Responding to LTC Joseph Myers

In his article America's Strategic Fix and Our New Decision Points, LTC Joseph Myers argues for an increased military budget, reduced civil liberties (in the form of warrantless wiretapping), and the institution of the draft. I agree with Mr. Myers premise, that the general population is not behind a war "against jihadists, Islamic fascists, or however you want to describe that enemy, and implicitly any other people or nation that advocates and is pursuing the wherewithal and means to destroy this Country . . . ." I disagree that his proposed solutions are the proper response.
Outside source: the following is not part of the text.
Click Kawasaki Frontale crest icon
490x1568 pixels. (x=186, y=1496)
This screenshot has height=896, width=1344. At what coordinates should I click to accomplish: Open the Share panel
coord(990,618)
Mr. Myers article takes it as given that the country is, and should be, at war because the leadership says it's at war. That's a perfectly reasonable position for a military officer to take, but the civilian point of view is that this country is a democracy. In a democracy, to some extent the leaders must lead, but to some extent they must also follow because the leadership gets its legitimacy from the voters. In this case, the leadership has not convinced the voters to accept the idea of a long-term, global war against an ill-defined enemy. Convince the voters to commit, and the higher military budget, the enhanced war powers, the curtailed liberties, and, if necessary, the draft will all happen just as they did during World War II. Fail to convince the voters and, even if you implement the other things, you will find that, in Mr. Myers' words, "[d]omestic politics looks like 1972 all over again."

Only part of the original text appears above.